En una empresa manufacturera la oferta no es una tarifa aplicada a una cantidad. Es una configuración, a menudo con planos y especificaciones, que necesita el criterio de alguien que no está en el equipo comercial. Cada revisión genera una versión, y enviar al cliente la versión equivocada es un problema serio.
Un CRM útil en este sector guarda el historial completo de versiones con quién pidió qué y cuándo, enlaza los documentos técnicos a la oferta y hace imposible enviar una versión superada.
Quien fabrica bienes que se consumen o se sustituyen tiene en su historial la información más valiosa que posee: cada cuánto vuelve a comprar un cliente. El sistema puede calcularlo cliente por cliente y artículo por artículo, y avisar al comercial cuando una recompra esperada no ha llegado.

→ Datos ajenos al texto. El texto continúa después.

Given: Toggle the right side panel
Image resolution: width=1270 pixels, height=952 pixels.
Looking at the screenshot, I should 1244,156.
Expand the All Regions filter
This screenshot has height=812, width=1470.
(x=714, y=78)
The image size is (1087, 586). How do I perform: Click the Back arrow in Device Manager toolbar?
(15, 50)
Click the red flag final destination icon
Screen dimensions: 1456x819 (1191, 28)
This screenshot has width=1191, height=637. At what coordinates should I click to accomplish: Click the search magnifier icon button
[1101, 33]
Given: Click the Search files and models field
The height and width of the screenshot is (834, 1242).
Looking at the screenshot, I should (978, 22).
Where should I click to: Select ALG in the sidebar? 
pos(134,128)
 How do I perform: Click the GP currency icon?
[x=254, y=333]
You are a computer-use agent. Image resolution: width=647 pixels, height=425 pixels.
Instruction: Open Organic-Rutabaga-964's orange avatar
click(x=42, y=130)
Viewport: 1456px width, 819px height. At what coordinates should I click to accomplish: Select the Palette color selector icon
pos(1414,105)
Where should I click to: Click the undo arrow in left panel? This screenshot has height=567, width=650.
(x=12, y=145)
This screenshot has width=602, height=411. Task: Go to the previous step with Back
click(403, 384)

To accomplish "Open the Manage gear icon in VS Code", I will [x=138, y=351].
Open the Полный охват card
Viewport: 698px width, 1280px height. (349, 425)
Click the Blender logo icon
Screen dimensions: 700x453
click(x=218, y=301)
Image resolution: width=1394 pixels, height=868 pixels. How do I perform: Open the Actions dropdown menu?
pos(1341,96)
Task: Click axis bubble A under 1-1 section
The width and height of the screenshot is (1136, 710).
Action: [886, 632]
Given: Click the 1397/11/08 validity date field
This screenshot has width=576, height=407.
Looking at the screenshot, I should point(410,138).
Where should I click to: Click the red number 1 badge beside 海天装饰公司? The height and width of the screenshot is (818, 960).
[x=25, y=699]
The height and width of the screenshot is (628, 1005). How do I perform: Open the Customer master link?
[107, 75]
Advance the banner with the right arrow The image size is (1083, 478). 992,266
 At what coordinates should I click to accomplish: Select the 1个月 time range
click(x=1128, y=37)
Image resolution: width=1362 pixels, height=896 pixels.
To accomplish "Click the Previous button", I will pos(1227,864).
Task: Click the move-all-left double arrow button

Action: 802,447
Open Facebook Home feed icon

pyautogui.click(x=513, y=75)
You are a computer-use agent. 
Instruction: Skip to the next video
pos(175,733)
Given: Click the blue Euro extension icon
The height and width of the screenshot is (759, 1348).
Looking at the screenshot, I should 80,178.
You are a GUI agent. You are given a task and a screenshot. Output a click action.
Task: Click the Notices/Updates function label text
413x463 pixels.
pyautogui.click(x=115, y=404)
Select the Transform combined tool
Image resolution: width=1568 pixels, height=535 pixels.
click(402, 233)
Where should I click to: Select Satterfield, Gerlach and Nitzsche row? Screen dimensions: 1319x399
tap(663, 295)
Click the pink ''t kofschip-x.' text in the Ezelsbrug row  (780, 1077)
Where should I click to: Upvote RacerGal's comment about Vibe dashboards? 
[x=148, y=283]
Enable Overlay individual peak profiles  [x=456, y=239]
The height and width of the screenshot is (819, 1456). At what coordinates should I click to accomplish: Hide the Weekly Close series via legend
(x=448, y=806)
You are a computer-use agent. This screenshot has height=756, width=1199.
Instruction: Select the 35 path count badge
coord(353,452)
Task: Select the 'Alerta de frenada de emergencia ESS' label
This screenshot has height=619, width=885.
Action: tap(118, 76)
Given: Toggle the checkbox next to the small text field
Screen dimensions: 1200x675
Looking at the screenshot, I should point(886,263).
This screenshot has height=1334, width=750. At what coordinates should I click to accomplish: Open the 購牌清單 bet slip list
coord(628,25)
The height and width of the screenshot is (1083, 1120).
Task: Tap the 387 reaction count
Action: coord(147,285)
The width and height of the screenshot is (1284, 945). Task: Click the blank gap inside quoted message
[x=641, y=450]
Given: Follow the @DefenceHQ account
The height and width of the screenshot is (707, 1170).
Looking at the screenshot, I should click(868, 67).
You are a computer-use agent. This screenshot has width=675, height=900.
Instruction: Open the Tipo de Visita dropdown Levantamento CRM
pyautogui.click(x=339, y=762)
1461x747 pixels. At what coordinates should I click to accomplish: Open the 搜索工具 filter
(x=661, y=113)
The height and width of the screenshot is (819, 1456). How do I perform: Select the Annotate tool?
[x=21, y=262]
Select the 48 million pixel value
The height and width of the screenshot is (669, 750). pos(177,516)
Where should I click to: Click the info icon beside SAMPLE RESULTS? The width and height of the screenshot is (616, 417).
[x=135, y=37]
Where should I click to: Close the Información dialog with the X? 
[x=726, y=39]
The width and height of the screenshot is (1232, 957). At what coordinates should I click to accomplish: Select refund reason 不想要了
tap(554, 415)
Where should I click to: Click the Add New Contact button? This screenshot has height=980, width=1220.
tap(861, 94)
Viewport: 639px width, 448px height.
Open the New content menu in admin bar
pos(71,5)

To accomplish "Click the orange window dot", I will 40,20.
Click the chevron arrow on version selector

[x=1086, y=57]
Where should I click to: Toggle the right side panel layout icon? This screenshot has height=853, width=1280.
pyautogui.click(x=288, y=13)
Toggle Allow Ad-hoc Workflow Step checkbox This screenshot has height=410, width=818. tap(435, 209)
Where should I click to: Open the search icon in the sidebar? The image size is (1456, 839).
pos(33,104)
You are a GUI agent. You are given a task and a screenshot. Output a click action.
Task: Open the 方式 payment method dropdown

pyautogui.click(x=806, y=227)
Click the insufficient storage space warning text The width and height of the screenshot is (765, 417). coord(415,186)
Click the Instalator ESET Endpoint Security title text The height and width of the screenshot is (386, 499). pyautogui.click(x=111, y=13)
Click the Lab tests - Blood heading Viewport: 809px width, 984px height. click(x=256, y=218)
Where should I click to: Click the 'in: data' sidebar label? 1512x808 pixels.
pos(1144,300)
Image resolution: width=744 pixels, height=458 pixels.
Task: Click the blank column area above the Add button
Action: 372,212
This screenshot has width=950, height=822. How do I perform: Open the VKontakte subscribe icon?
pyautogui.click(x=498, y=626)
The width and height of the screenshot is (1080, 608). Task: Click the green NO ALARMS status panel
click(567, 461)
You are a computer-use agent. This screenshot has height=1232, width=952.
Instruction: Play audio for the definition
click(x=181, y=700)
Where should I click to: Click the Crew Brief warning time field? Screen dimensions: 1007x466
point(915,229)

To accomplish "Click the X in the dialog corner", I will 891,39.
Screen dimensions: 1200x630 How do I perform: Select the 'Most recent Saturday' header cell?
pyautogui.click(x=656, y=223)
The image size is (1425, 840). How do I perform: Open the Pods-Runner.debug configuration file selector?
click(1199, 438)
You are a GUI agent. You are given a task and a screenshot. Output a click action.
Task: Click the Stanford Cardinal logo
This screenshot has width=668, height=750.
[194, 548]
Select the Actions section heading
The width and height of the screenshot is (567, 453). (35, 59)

Es una llamada hecha en el momento adecuado en vez de al azar, y es la automatización que más facturación inmediata produce, porque trabaja sobre clientes que ya compran.
La posventa suele ser el mejor margen y la parte peor gestionada. Saber qué hay instalado en cada cliente, con qué configuración y desde cuándo, permite proponer recambios y mantenimiento antes de que el cliente busque en otro sitio.
El ERP sabe lo que ya ha pasado: pedidos, producción, facturas. No sabe lo que está a punto de pasar: las ofertas abiertas, las negociaciones paradas, los clientes que están frenando. El CRM cubre esa mitad, y los dos sistemas deben hablarse en vez de duplicar los datos de cliente.